Why and how we moved exports to Temporal

Sep 26, 2023

Posted by

Tomás Farías Santana
Ian Vanagas

On this page

The trouble with export apps
1. Unreliability
2. Visibility
3. Expense
Temporal to the rescue
How we built our new export system with Temporal
Improving reliability and adding retries
Making exports transparent (internally and externally)
Improving performance
Our new export system
What’s next?
Further reading

PostHog aspires to be the single source of truth for our users, but we also believe they should own their data. We don't (yet) fulfill every need, and even if we did, users still want to use their data on other platforms. It's non-negotiable.

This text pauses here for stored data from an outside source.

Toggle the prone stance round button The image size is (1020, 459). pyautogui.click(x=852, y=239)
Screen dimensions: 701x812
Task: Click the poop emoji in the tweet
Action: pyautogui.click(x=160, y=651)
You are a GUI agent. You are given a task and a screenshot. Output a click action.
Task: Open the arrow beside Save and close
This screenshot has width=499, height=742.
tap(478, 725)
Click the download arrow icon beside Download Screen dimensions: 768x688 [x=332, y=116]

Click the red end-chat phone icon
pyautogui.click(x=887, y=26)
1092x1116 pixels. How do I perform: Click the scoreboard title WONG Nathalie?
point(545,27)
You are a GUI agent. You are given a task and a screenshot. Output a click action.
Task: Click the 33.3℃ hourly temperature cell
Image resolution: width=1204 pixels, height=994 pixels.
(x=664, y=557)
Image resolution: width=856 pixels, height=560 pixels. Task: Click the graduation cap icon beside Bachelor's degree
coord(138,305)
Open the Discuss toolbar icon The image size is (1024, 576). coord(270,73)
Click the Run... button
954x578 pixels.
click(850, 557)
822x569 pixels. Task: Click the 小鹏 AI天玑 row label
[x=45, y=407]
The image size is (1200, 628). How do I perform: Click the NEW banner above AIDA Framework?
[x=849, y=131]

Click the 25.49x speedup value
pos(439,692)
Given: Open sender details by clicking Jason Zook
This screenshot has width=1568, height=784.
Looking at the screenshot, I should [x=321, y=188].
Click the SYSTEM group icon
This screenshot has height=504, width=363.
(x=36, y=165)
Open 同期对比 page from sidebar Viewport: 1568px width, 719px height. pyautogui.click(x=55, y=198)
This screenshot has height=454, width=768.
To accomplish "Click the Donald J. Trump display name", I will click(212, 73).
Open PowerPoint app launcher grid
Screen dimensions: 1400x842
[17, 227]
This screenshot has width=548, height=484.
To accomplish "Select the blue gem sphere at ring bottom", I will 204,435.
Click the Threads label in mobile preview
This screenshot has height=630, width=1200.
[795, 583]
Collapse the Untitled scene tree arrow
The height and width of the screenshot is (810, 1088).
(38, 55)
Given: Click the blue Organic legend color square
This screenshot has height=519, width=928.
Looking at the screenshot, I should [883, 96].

That's why we built export apps, which enabled users to own their PostHog data and move it where they liked. These apps supported users for some time, but haven't scaled well as PostHog and our customers have grown. Our solution is the newly upgraded exports system, now in public beta. Built using Temporal, this post covers why and how we made the change, and what we are building next.

The trouble with export apps

Although export apps worked well for smaller customers, larger ones often ran into problems. Exports would frequently fail, error out, or duplicate and drop data. It was frustrating for customers and created an outsized burden on our pipeline team.

Our app service structure was the source of our problem. It worked well for stateless apps, like GeoIP, but our export apps were stateful. They relied on external services that could degrade or fail, requiring timeout and retry logic the existing structure didn't support.

This limitation manifested in three problems:

1. Unreliability

The export manager had no way of reliably detecting whether an export had failed or was simply taking too long, and it eagerly retried after a timeout. This weakness created a cascade of problems.

Retries generated multiple copies of the same export job with the same state, running at the same time. This created a race condition where, whenever a new copy started, it reset the progress to zero, and other copies resumed from the beginning again. This resulted in duplication in the exported data, high infrastructure load, and database locks and conflicts.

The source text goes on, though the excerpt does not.